# Cost of hiring horse for a days hunting?



## Vindicated (14 June 2011)

I don't have my own mount in order to go hunting this season, well, actually I do have a horse but he's too old now and I wouldn't get a decent day out of him. What kind of costs am I looking at to hire one?

Thanks


----------



## Happy Hunter (14 June 2011)

Depends where you are...


----------



## tractor (14 June 2011)

As above, we are in Essex and charge 100-150 per day.


----------



## Vindicated (14 June 2011)

I'm in Leicestershire and can hunt in nearby counties.


----------



## combat_claire (15 June 2011)

I have paid from £90-£180 for a day. The lower end was in Cambridgeshire and the higher end on Exmoor. 

Try giving Julia Hyslop a ring, not sure if she is still in the hirelings business...

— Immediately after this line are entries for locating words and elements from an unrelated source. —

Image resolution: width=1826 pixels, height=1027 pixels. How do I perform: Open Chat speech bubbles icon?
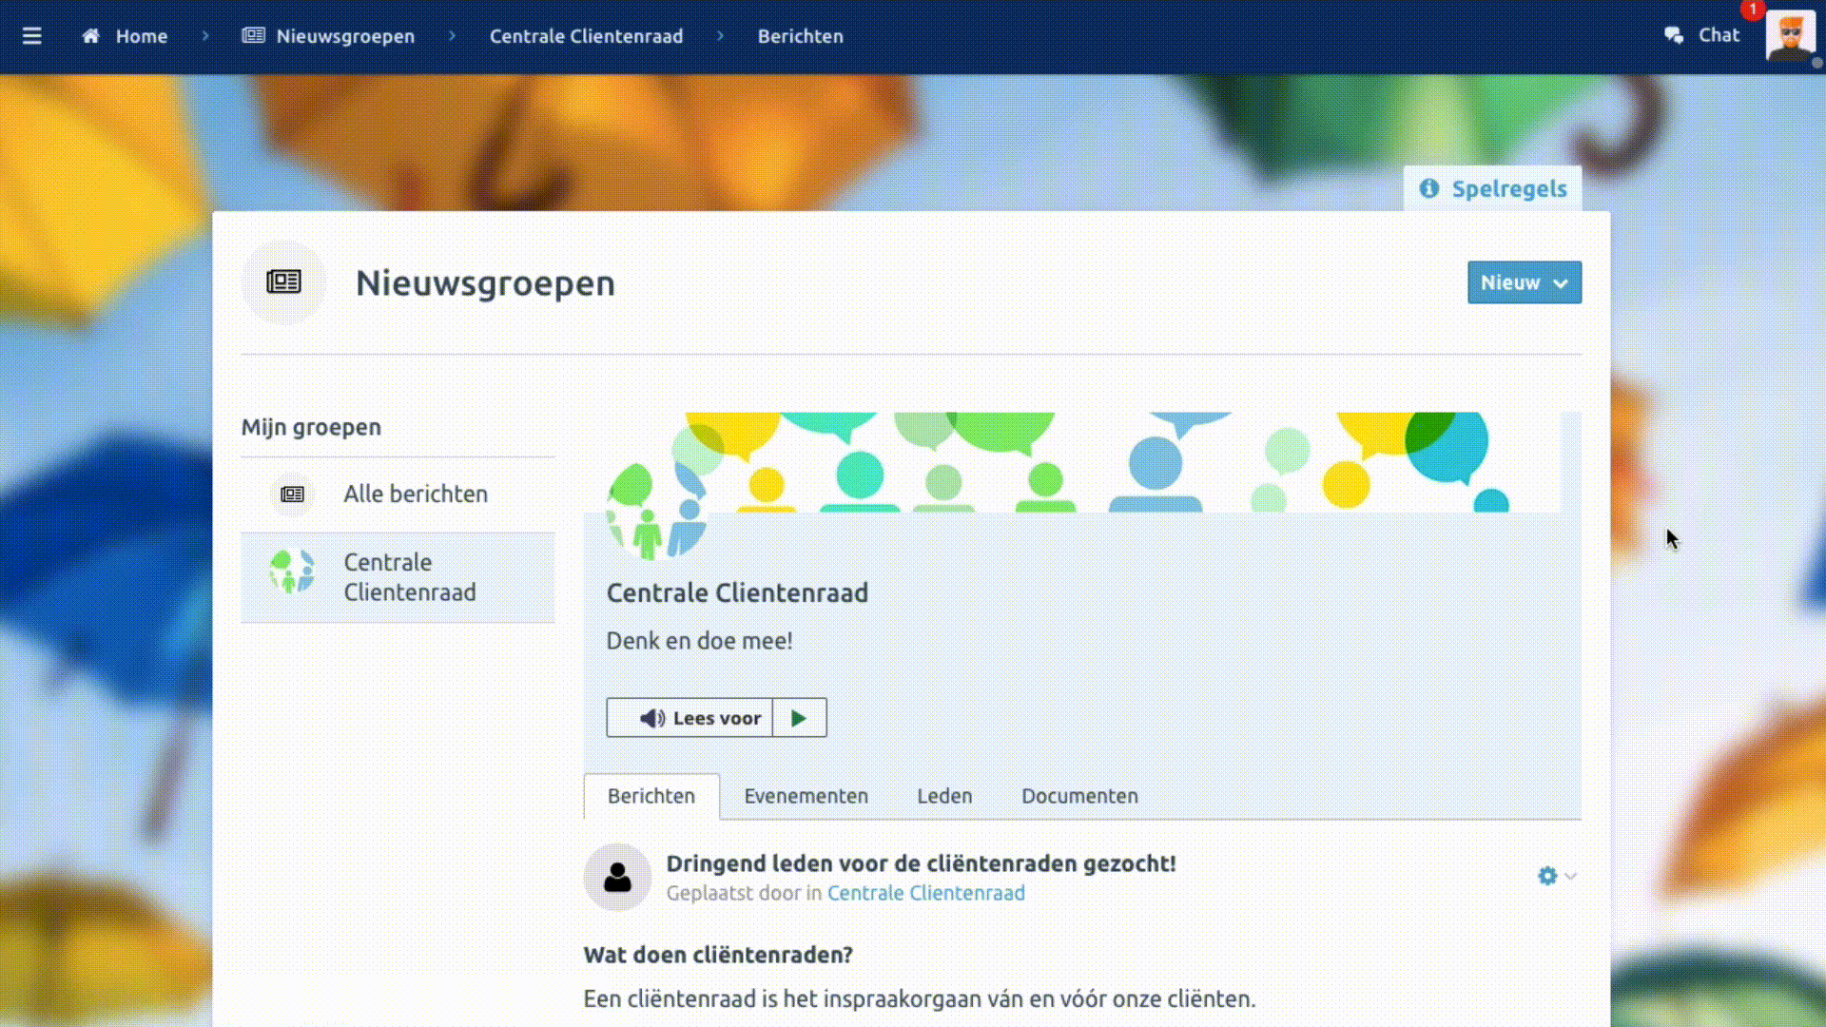tap(1674, 35)
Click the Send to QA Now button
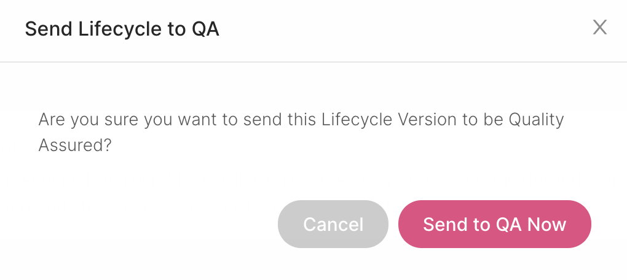The height and width of the screenshot is (280, 627). coord(494,224)
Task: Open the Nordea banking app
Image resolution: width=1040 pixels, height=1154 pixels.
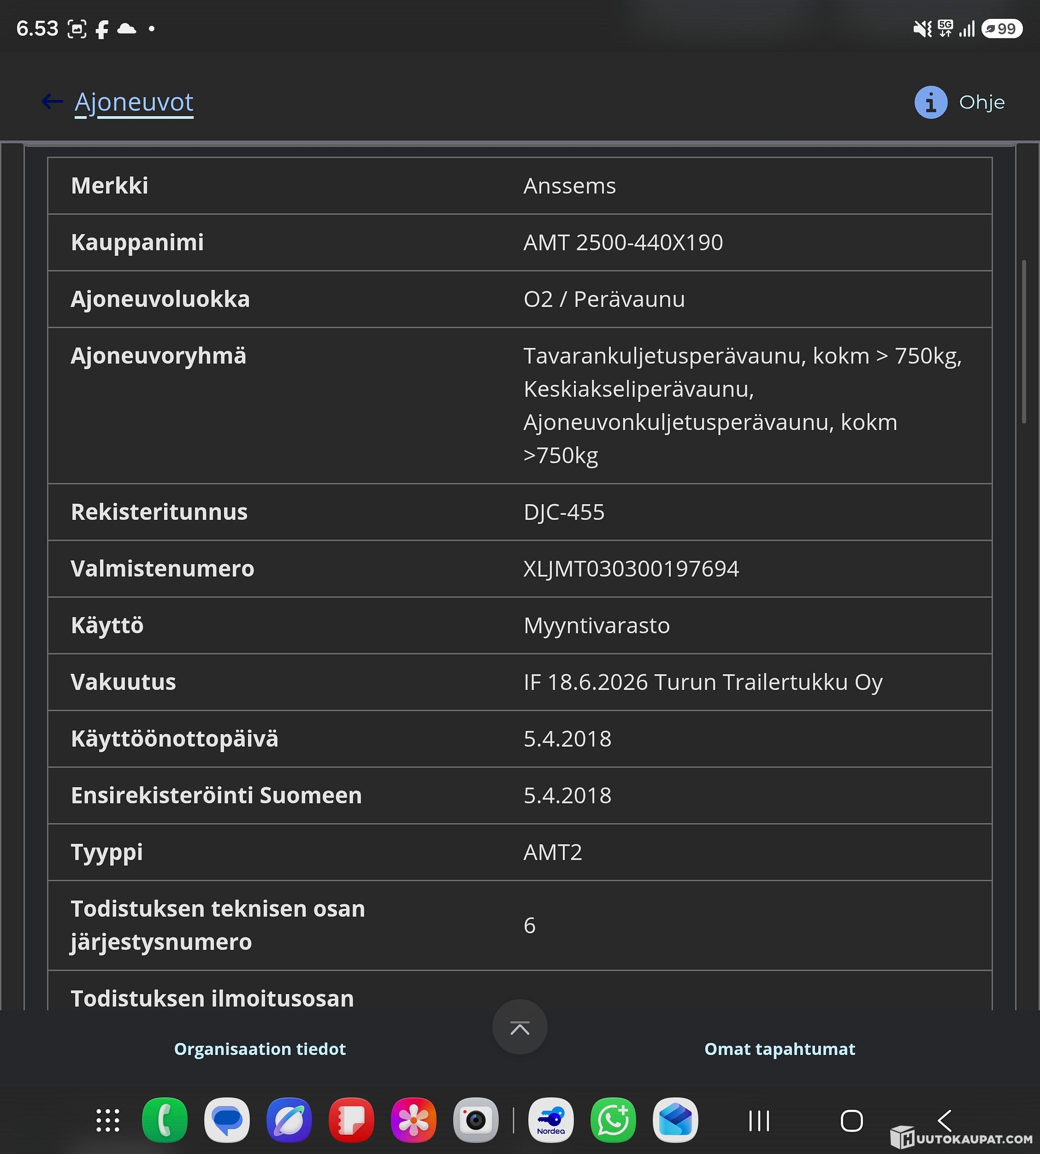Action: [x=551, y=1120]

http://www.juliahyslop.com/hirelings.html


----------



## Vindicated (16 June 2011)

I phoned my local hunt and I was advised to start out with some Autumn hunting, which I also think is a good idea. Do I need to hire for just half a day?

Thanks


----------



## Rowreach (16 June 2011)

Rates are usually lower for autumn hunting than during the season proper.

Depending who you hunt with, you may hire one horse for a full day, or you may need to hire two and change in the middle (or one and do a half day).  I would expect in your part of the world you would be looking the higher end of the £100-£150 bracket, and don't forget you will have to pay cap and field money as well 

Hope you have fun, if you get a good hireling you will have a great time


----------